There is, naturally, a difference between the terms "private property" and "individual property," although the former is a term we are never invited to examine.
Individual property belongs, in essence, to a person. For example, in my tiny Minneapolis apartment there is a dresser I am using as an entertainment center, a folding TV tray made of black wood - from Target - a filing cabinet from Officemax, a wobbly shelf system I picked up from a thrift store called Savers. These possessions belong to me, as an individual. Day where I invite people into my home to watch TV, they don't take the dresser when they leave. The property is recognized as mine. The man who comes to fix the internets doesn't take the router when he leaves. "Possession is 9/10s of the law," the old adage goes; truly, the courts and cops and lawyers and jury duty summons serve their purpose in keeping an ordered society that will defend your individual property from hoodlums and ne'er-do-wells. Justice, on occasion, is served.

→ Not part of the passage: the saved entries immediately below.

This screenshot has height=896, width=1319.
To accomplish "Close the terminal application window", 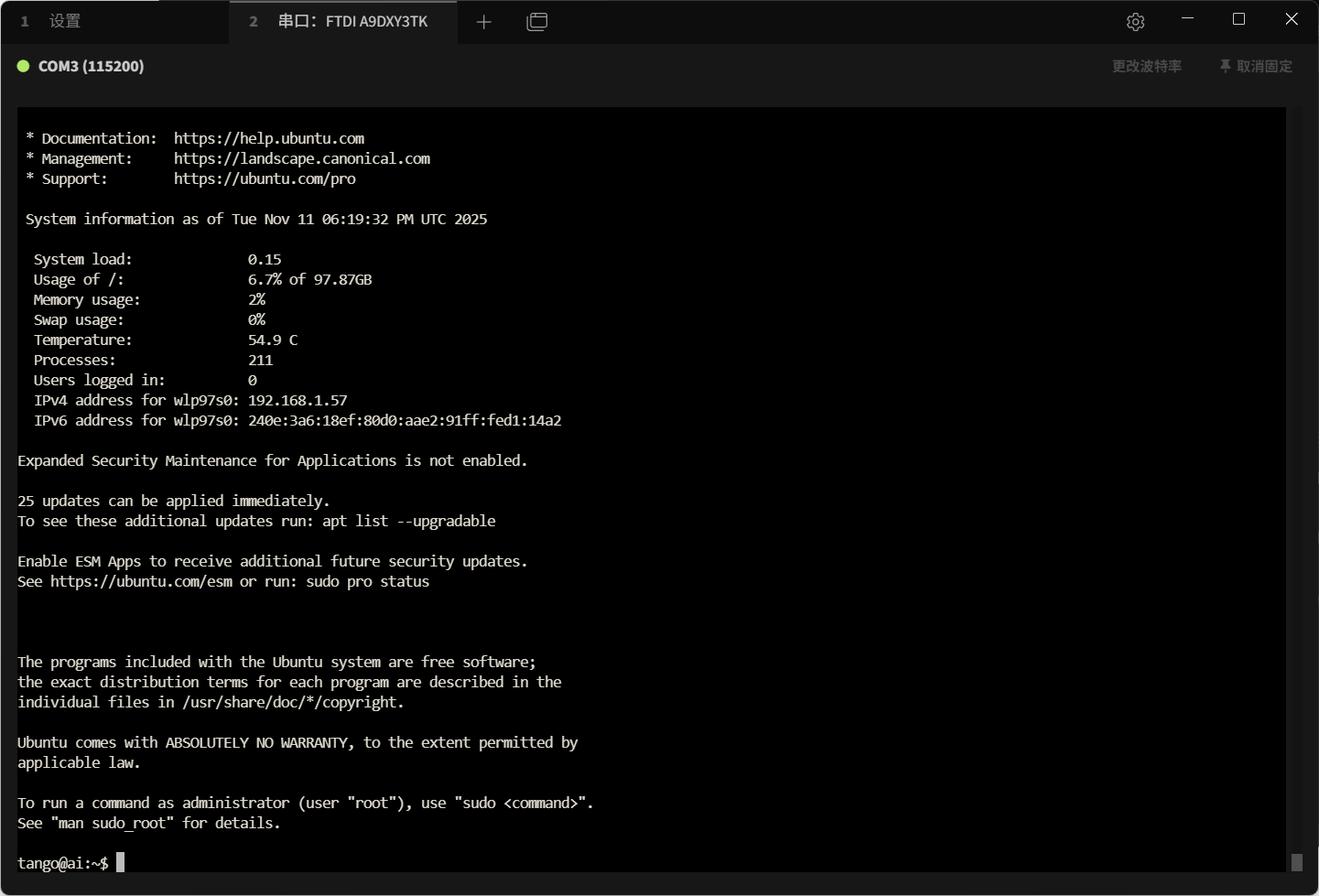I will pos(1291,19).
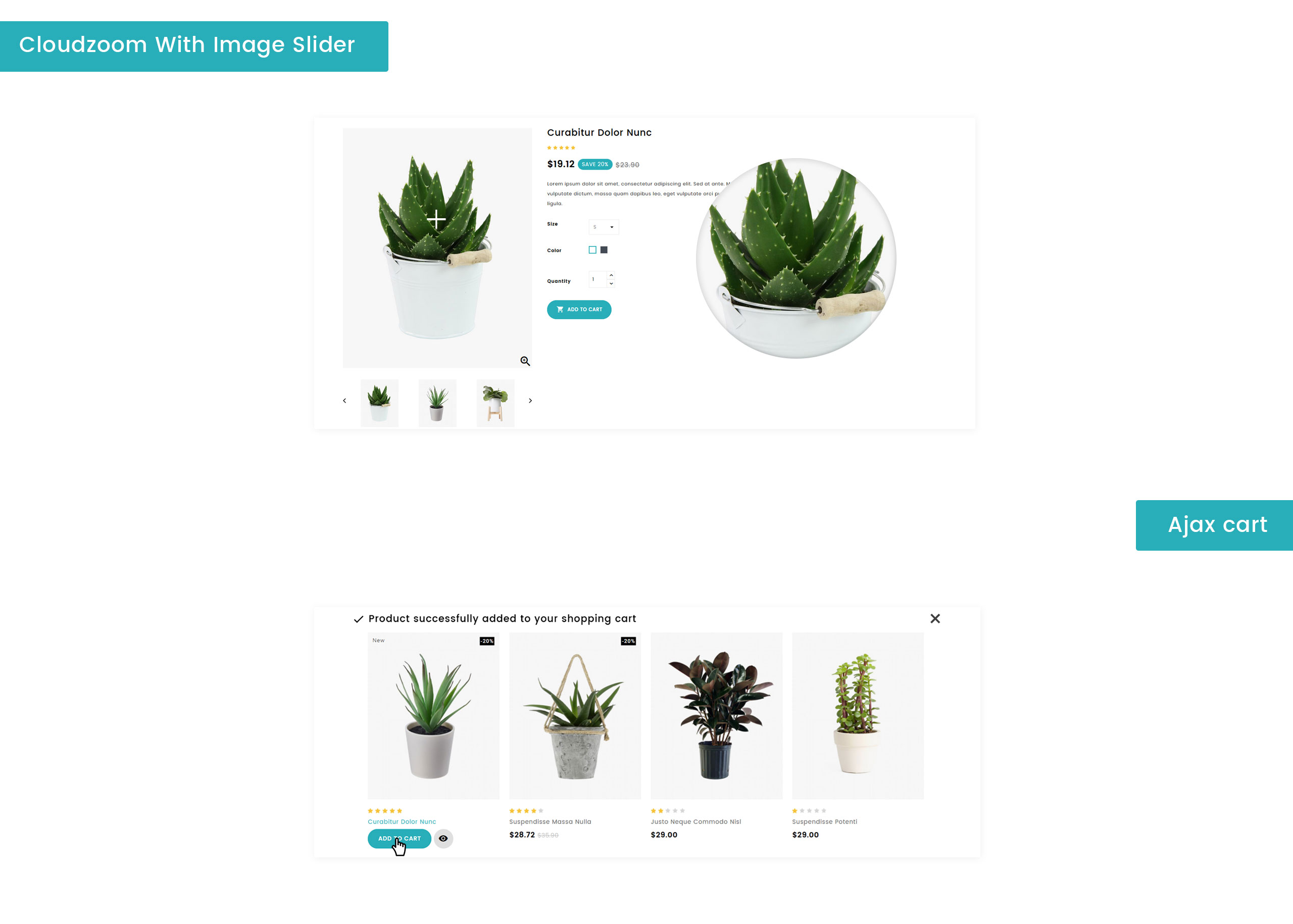Viewport: 1293px width, 924px height.
Task: Increase quantity with up arrow
Action: 612,275
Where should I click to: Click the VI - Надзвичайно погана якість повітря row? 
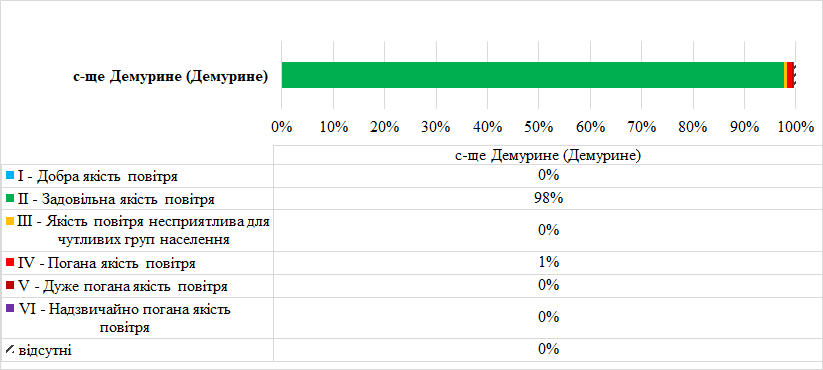click(x=412, y=318)
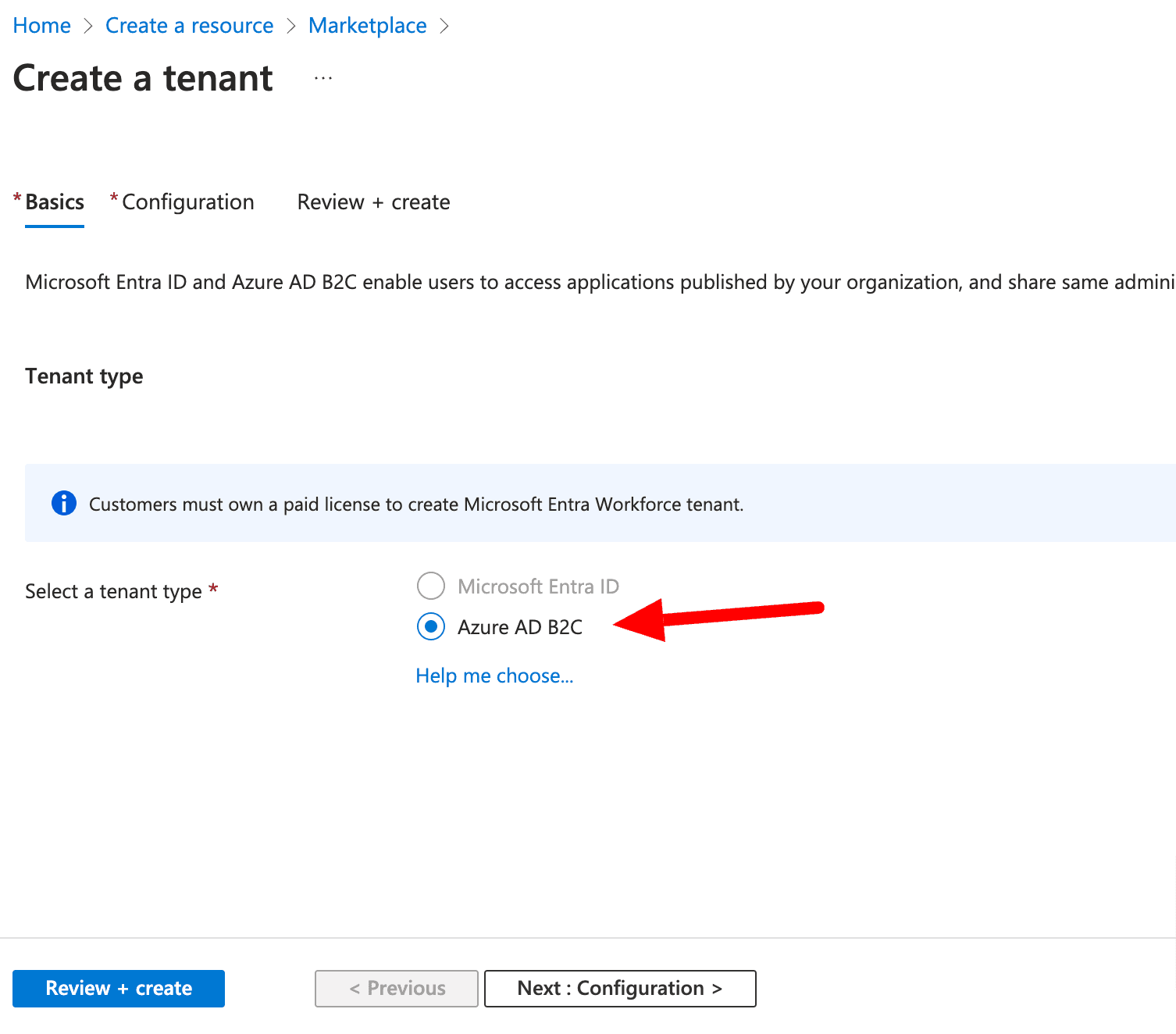The height and width of the screenshot is (1034, 1176).
Task: Click the chevron after Marketplace breadcrumb
Action: 444,26
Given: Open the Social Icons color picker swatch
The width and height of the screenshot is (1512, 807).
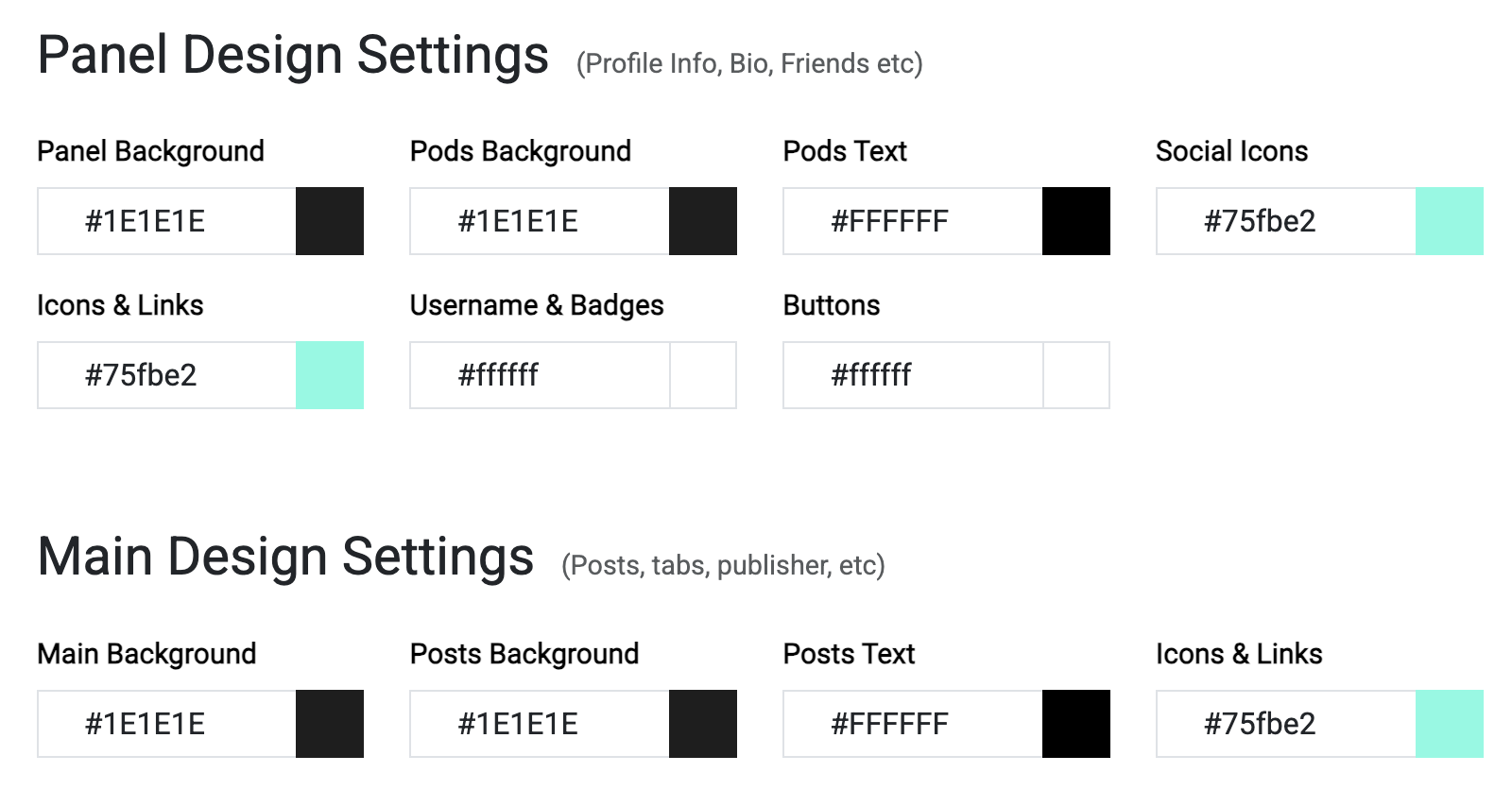Looking at the screenshot, I should 1450,221.
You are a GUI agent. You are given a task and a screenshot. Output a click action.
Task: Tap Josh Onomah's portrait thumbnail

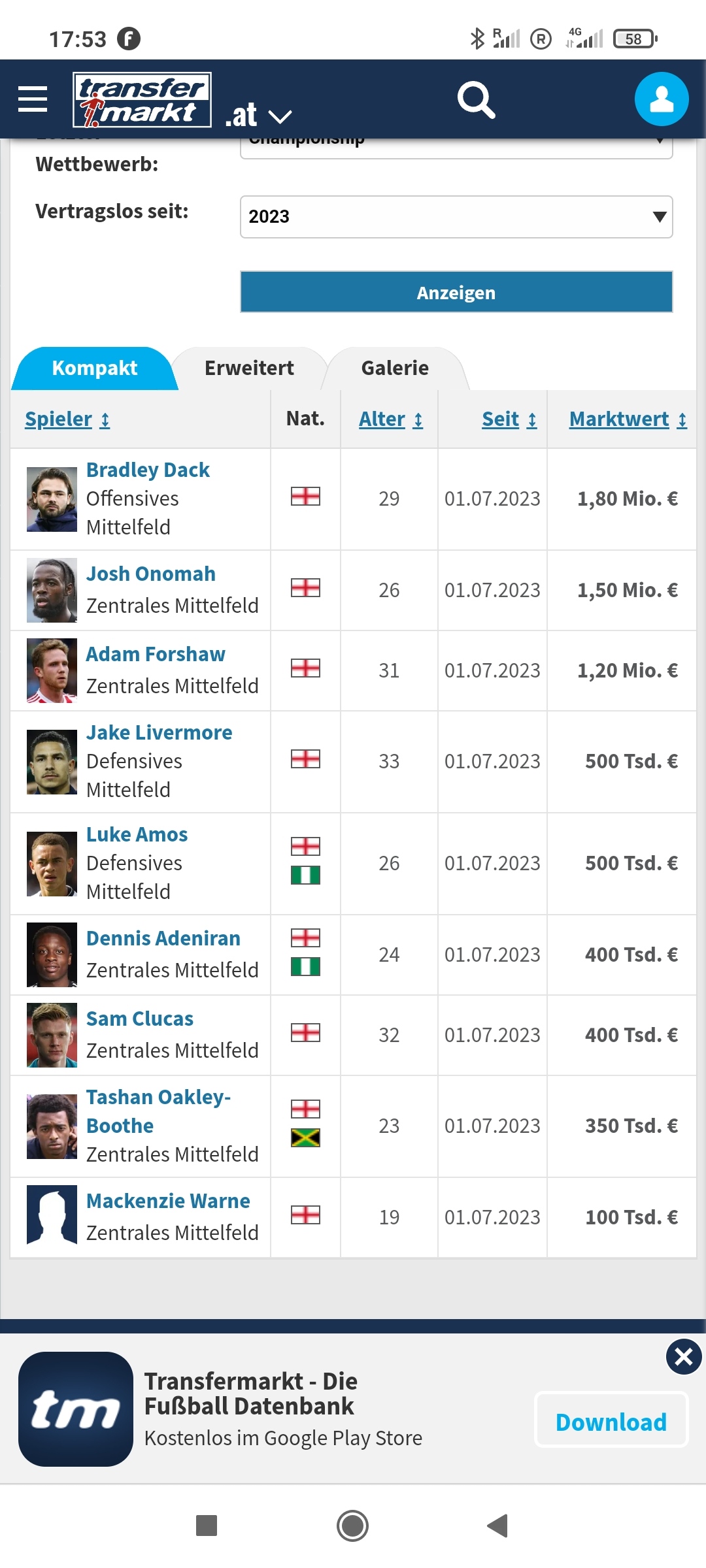[52, 591]
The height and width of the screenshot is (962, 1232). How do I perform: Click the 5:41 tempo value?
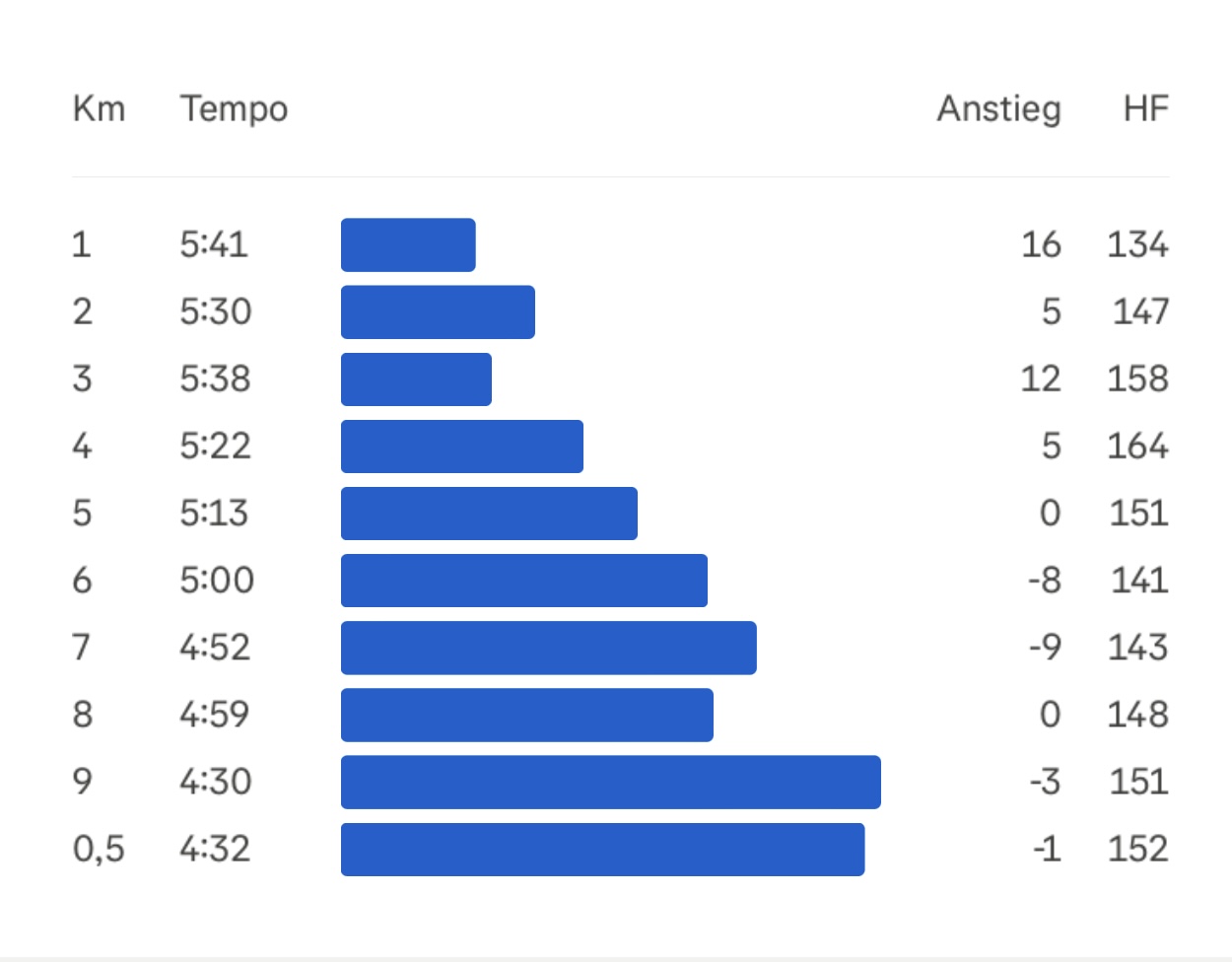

Private property is the twisted perversion of individual property. It is the Mr. Hyde to individual property's Doctor Jekyll - making the word "property" a gentleman by day and a rampaging monster by night (or even in mere shadows). Under the twisted logic of capitalism, a corporation has as much right to a factory as I have to my dresser or television. My furniture - my personal belongings - even my car (technically belonging to the bank) - regardless of their incapacity to feed and clothe and house people, is lumped into the same ideological category as the Ford plant in nearby Saint Paul. Gigantic plants for metalworking that employ hundreds of people and that are the foundation for an entire economy of steel are considered alongside your two-bedroom-one-bath house.
And yet what is the rhetoric in society? That Marxists socialists, who call for the "re-appropriation of the wealth," want to rob you of your home and the contents of your bank account, want to melt down your SUV for a statue of Lenin, want to give your iPod to orphans in Harlem.
Let's get something straight out the gate, yall. We have bigger fish to fry than playing musical chairs with the housing market. (The capitalist-bred Recessasaurus, however, is coming for you, and we defend your right to your home.) When we talk about "abolishing private property," we mean the springs of social wealth ought to be taken into the hands of society so that all may drink from it. Everyone ought to have access to the basic needs of the human condition without worrying about the next paycheck, the overdraft fees, the bills. In a global society of plenty, we can provide more than enough to go around.
But it means the wrenching of the means of production from the hands of profit-seeking capitalists and corporations. As long as absolute wealth is the goal of our economic system, supply will never meet demand in a way that is humanitarian and fair.
Yes, not only can you keep your iPod - you can have a stake in the social direction of Apple, too.